Послушно, когда подошла его очередь, Григорий протянул паспорт. Пока лейтенант теребил замусоленные листки, сидел, полуобернувшись к окну, с непритворным почти безразличием.
— Куда следуете?
— В Проскуров,
товарищ командир.Зорко прищурясь, лейтенант оглядел круглое улыбчивое лицо, задержался на глазах, голубых, как у младенца, и снова уткнулся в паспорт.
— По какой надобности?
— В отпуск, к родным,— без запинки ответил Дорошенко. Он был готов к такого рода расспросам.
— Пройдемте со мной,— сказал наконец лейтенант и, захлопнув паспорт, спрятал его в свою командирскую сумку.
Дорошенко приподнялся и, пригнув голову, вылез в проход. Как он и думал, там уже стоял наготове другой чекист. Сидевшие с обеих сторон граждане безучастно посторонились, как будто ничего не видели, не понимали и вообще грезили о чем-то потустороннем.
— Возьмите вещи.
Они вышли в грохочущий тамбур, все трое, и молча канули в долгое ожидание. Лейтенант, замкнувший ключом обе двери, вынул пачку «Бокса», и протянул напарнику. Папиросы-гвоздики пахнули едким дымом.
— Будете? — поколебавшись, предложил он задержанному.
Дорошенко непонимающе уставился на гильзы в измятой пачке, опустив голову, взглянул на свой путейский чемоданчик в судорожно сжатой руке:
— Можно поставить?
— Поставь.
Непослушные пальцы с трудом выцарапали папиросу.

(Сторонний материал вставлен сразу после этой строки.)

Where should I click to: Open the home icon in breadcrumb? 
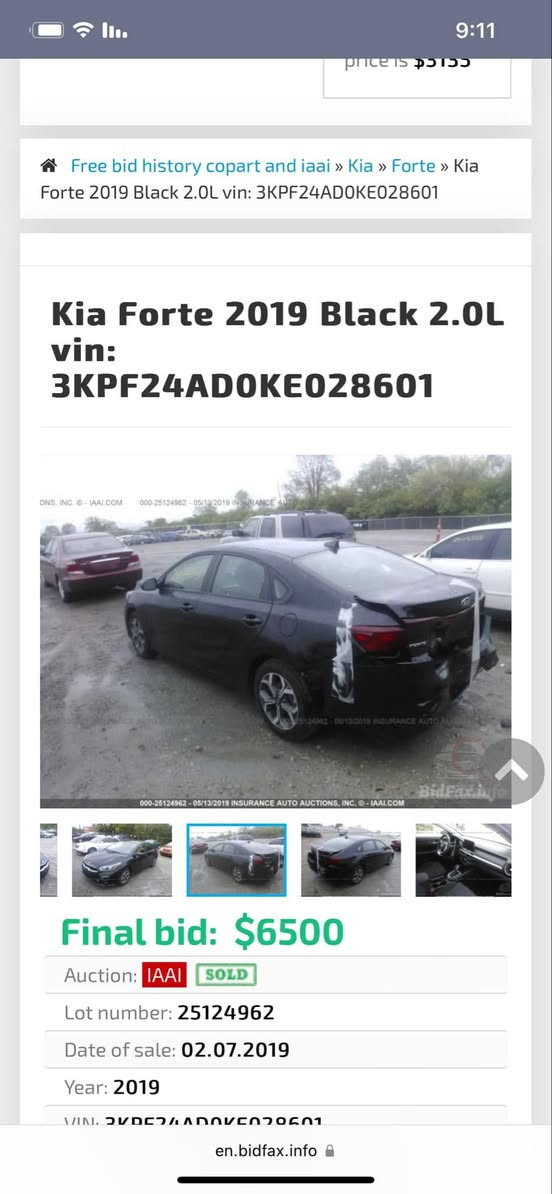coord(49,165)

Второй поднес горящую спичку. Так простояли они час или, может быть, два, пока лязгающий состав не пронзило замирающей дрожью.
«Шепетовка»,— успел прочитать Дорошенко.
Его провели мимо очереди, осаждавшей кран с кипятком, и посадили в пролетку. Извозчик лениво подхлестнул каурую клячу, не спросив, куда ехать. Видимо, и так было ясно.
— За что, товарищи командиры? — наконец догадался спросить Григорий.
— Разберемся,— сказал лейтенант.
Подъехав к неказистому двухэтажному дому с железным крыльцом, извозчик натянул поводья и фыркнул: «Тпрру!»
Сначала, как и следовало ждать, был обыск, но какой-то небрежный, поверхностный: поворошили жалкий скарб в сундучке, вывернули карманы, а подкладку почему-то не тронули и не прощупали швы. Сапоги и те не пришлось стягивать! Зная толк в подобных делах, Дорошенко затаил робкую надежду. Мало ли как бывает? Вдруг взяли по случайному подозрению? Выяснят и отпустят на все четыре без особой проверки...
С допросом, однако, не торопились. В камере, куда поместили Дорошенко, было забеленное окно с двойной решеткой и привинченная к полу железная кровать, лишь отдаленно напоминавшая тюремную койку. На полосатом матрасе лежали сложенная вчетверо простыня и байковое одеяло. Перед отбоем дали миску пшенной каши, кружку кипятка и два куска сахара на четвертушке черного хлеба.
Григорий съел все до последней крошки, затем расстелил постель, аккуратно сложил полосатые брюки и железнодорожную куртку. Стеганку с зашитыми в ней червонцами отобрали при обыске.
Помолившись на ночь с особым усердием, он заставил себя заснуть. Пробудился до света, отравленный смертной тоской. Вновь привиделся трещащий в огне подсолнух.
Допрос вел высокий чин с двумя шпалами на васильковых петлицах. Начал, как водится, с выяснения личности. Дорошенко отвечал обстоятельно, без ненужной суеты, ни на йоту не уклоняясь от легенды.
Майор, а может, и старший майор — Григорий путался в званиях — спокойно записывал.
— С какой целью вы направлялись в Проскуров? — спросил он, покончив с формальностями.